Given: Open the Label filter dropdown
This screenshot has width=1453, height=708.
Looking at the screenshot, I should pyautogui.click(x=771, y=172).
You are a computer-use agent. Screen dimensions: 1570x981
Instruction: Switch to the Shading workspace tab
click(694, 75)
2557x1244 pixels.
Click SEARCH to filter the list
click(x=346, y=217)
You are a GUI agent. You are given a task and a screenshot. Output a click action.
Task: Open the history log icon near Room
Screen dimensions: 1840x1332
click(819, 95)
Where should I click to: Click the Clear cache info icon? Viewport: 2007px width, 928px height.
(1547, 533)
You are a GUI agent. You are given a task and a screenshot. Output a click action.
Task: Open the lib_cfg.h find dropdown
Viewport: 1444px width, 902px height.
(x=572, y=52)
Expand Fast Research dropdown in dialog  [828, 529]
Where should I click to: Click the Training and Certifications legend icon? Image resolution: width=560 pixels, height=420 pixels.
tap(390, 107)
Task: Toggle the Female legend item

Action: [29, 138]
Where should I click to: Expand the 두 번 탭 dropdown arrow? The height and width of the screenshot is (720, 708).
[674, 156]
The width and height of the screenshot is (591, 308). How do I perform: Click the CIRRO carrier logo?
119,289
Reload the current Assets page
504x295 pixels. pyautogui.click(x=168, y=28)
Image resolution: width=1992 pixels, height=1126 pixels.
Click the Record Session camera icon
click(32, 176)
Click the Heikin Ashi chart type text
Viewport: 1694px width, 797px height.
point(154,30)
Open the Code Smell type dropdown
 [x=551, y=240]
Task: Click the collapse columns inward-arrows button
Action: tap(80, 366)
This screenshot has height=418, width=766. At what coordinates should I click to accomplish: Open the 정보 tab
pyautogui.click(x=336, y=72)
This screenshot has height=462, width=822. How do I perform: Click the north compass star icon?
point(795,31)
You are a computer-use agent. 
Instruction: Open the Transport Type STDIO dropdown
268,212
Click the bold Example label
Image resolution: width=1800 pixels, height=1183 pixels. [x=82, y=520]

────

◆ **EXERCISE BRIEF**:
All of the data above must be repeated exactly.

◆ **FINISHED TASK**:
Given: Open the Label filter dropdown
This screenshot has width=1453, height=708.
Looking at the screenshot, I should pyautogui.click(x=771, y=172).
You are a computer-use agent. Screen dimensions: 1570x981
Instruction: Switch to the Shading workspace tab
click(694, 75)
2557x1244 pixels.
Click SEARCH to filter the list
click(x=346, y=217)
You are a GUI agent. You are given a task and a screenshot. Output a click action.
Task: Open the history log icon near Room
Screen dimensions: 1840x1332
click(819, 95)
Where should I click to: Click the Clear cache info icon? Viewport: 2007px width, 928px height.
(1547, 533)
You are a GUI agent. You are given a task and a screenshot. Output a click action.
Task: Open the lib_cfg.h find dropdown
Viewport: 1444px width, 902px height.
(x=572, y=52)
Expand Fast Research dropdown in dialog  [828, 529]
Where should I click to: Click the Training and Certifications legend icon? Image resolution: width=560 pixels, height=420 pixels.
tap(390, 107)
Task: Toggle the Female legend item

Action: [29, 138]
Where should I click to: Expand the 두 번 탭 dropdown arrow? The height and width of the screenshot is (720, 708).
[674, 156]
The width and height of the screenshot is (591, 308). How do I perform: Click the CIRRO carrier logo?
119,289
Reload the current Assets page
504x295 pixels. pyautogui.click(x=168, y=28)
Image resolution: width=1992 pixels, height=1126 pixels.
Click the Record Session camera icon
click(32, 176)
Click the Heikin Ashi chart type text
Viewport: 1694px width, 797px height.
point(154,30)
Open the Code Smell type dropdown
 [x=551, y=240]
Task: Click the collapse columns inward-arrows button
Action: tap(80, 366)
This screenshot has height=418, width=766. At what coordinates should I click to accomplish: Open the 정보 tab
pyautogui.click(x=336, y=72)
This screenshot has height=462, width=822. How do I perform: Click the north compass star icon?
point(795,31)
You are a computer-use agent. 
Instruction: Open the Transport Type STDIO dropdown
268,212
Click the bold Example label
Image resolution: width=1800 pixels, height=1183 pixels. [x=82, y=520]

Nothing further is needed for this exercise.